Lake Erie's dominant predator spends much of its time chasing food in the dark — at night and at depths that obscure most light frequencies. Named for their odd pearlescent eyes, walleye can distinguish colors in various water conditions and see in shades of darkness that blind their prey
Veteran walleye anglers and fishing guides base strategies on the fish's evolutionary visual advantages. But scientific research on the species hasn't kept up with studies of freshwater bass and trout, despite the walleye's natural range stretching from the Arctic to Alabama.
A recent study at Ohio State University explored precisely what walleye can see in various water conditions. Some of the research confirmed details that anglers have long suspected. In clear water, the study found, walleye will strike white lures or almost any color. When the water is clouded by sediment, they are more likely to go for yellow or gold, and in green algae-laden waters, walleye eyes are best at seeing black.
Suzanne Gray, a professor of environment and natural resources at Ohio State, researches why and how some animals can adapt easier than others to human-induced environmental changes. She was initially attracted to Lake Erie walleye because of their exceptional visual skills and exposure to annual algal blooms in their spawning waters in the warm shallows of the lake's western basin. Human-induced nitrogen-rich agricultural runoff causes the blooms, which can grow dense, massive and spread across half of Lake Erie.
Gray recently explained some of her research in a webinar angled for anglers and hosted by Ohio State and Ohio Sea Grant, a research, education and outreach center linked to the National Oceanic and Atmospheric Administration.
"From my perspective, I think of individual fish and how they respond to environmental stressors, whether that's changes in the color and clarity of the water or changes in the temperature of the water," she said. "How do fish sense those changes internally? Do they then react and respond, and what does that mean across the lifespan of the fish and the community of fish?"
Some rely on smell. Other fish feel disturbances in the water through the sensitive lateral line. The walleye's eyes evolved as its predominant sense. The bulbous organs find food and avoid predators even through dense algal matting and mud or other sediment from waves or tributaries. The eyes detect movement under high waves and have acuity at water depths beyond the reach of visual light (about 33 feet below the surface of clear water). Walleye rely on sight to spawn, to scan the water during the twilight of dusk and dawn, during starless nights and when a bright moon casts stark silhouettes.
Some of what Gray has learned about walleye eyes may help anglers make decisions about lure color choices in degrees of water clarity.
"These are very visually dominated fish, so they use vision for a lot of different tasks," she said. "Then, of course, there's the human dimension. [Anglers] are likely to spend some time thinking about what lure you're going to use each time you go to catch fish. In the case of walleye they are visual hunters. They have color vision, they can see in really low light. We know these things. So really understanding what they see under different conditions is pretty important to this recreational angling industry, which is worth about $2 billion a year in Ohio."
Gray and her research team conducted a lab test to document the basic visual abilities of walleye under various water color and clarity conditions.
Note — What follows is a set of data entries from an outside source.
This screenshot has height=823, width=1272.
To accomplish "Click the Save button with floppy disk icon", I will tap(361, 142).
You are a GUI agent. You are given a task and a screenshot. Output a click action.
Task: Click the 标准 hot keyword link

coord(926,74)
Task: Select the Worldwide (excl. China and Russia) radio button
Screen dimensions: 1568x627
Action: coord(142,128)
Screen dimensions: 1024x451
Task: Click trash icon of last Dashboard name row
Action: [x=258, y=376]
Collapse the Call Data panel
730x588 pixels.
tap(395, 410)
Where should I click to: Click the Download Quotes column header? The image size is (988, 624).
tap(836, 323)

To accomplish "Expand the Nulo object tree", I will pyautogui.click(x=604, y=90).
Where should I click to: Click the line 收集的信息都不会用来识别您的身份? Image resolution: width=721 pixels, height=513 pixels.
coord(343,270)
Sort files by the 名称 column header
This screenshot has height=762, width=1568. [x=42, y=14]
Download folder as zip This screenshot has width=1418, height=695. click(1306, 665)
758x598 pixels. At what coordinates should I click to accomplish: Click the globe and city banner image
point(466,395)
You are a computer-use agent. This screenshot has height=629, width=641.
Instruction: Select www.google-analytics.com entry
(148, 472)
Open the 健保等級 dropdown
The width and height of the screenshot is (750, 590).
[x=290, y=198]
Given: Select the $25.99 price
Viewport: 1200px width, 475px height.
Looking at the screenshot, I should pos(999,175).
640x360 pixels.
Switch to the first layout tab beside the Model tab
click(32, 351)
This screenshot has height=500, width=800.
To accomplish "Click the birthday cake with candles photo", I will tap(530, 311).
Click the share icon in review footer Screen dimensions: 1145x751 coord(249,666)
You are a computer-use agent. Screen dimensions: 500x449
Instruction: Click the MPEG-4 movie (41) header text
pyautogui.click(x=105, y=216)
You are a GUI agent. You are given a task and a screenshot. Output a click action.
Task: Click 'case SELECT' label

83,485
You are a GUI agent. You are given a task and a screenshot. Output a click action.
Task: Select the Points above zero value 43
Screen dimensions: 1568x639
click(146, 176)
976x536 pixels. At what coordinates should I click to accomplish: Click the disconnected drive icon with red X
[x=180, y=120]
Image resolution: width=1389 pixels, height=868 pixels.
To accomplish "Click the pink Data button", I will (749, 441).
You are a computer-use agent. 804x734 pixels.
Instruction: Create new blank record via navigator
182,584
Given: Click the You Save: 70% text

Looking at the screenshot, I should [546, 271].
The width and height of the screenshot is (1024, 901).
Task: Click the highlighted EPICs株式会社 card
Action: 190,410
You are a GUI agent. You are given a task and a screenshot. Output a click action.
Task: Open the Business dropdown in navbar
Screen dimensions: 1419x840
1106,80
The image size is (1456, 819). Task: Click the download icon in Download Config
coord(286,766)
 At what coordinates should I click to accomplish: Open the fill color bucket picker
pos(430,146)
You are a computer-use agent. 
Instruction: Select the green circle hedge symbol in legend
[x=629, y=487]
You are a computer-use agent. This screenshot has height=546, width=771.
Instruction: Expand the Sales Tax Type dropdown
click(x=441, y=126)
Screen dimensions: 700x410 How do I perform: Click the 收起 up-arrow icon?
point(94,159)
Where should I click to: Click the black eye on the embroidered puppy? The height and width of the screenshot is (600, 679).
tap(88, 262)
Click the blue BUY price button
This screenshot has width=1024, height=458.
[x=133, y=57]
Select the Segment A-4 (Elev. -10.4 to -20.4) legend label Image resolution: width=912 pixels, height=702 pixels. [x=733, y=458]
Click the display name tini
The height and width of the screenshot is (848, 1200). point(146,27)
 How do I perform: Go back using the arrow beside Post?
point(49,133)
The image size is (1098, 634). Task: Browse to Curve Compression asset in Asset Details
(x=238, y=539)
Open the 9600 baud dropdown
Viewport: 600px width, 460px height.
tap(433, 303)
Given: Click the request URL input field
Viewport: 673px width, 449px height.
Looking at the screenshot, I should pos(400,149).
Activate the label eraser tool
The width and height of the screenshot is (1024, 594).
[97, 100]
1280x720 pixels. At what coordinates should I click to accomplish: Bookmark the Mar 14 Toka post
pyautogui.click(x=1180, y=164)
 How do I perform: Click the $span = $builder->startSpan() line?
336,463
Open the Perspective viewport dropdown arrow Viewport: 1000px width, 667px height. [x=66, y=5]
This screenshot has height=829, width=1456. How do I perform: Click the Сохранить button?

A phone app was developed and Lake Erie charter captains were recruited to log data noting lure color, water color and clarity as well as clients' walleye catches during various levels of water turbidity. The researchers used that information to make predictions about the walleye bite when using lures of particular colors under various water conditions. Finally, they tested those predictions in a controlled fishing experiment.
As expected, the initial laboratory testing confirmed that visual perception decreased in water clouded with sediment, and was further degraded in mixed sediment and algae. When the water contained algae only, however, walleye vision reduced 40% as compared with what they could see in sediment. Also, to detect prey in algal waters, walleye needed to be 15% closer than in sediment.
The charter captains' data showed base lure color success varied by water clarity and color. This part of the research found that white lures outfished other colors when the water was clear. Yellow and gold were hot in water clouded with sediment. But when waters were green with algae, more walleye were caught on black and purple lures.
In the controlled fishing experiment, grad students performed the hard work of fishing in Lake Erie. They logged lure color, water clarity and time of day to test the predictions developed using data from the previous testing. They took six fishing trips in clear water, six in turbid water and three trips during algal blooms. Four people were fishing at a time, each with a different lure color.
"For our experiment we used this analysis to understand if fish preferred any of these four lure colors in a given water condition," said Gray. "What we found was that in clear water ... there was no preference, they would just pick whatever color they saw first, maybe. In sedimentary turbid conditions ... given all the lure colors, the probability that the fish were going to strike on a gold lure is much higher. Under algae conditions ... when given a choice between all four colors, the fish seemed to prefer black."
Despite low sample sizes and reduced research in algal waters, Gray said the experiment confirmed that in various water conditions walleye could see some colors better than others, and proved that researchers could predict walleye lure color preferences in various water conditions.
That's what fishing guides successful walleye anglers do on every trip. But conducted in controlled conditions, the study put some PhD credibility behind knowledge of an important yet understudied game species.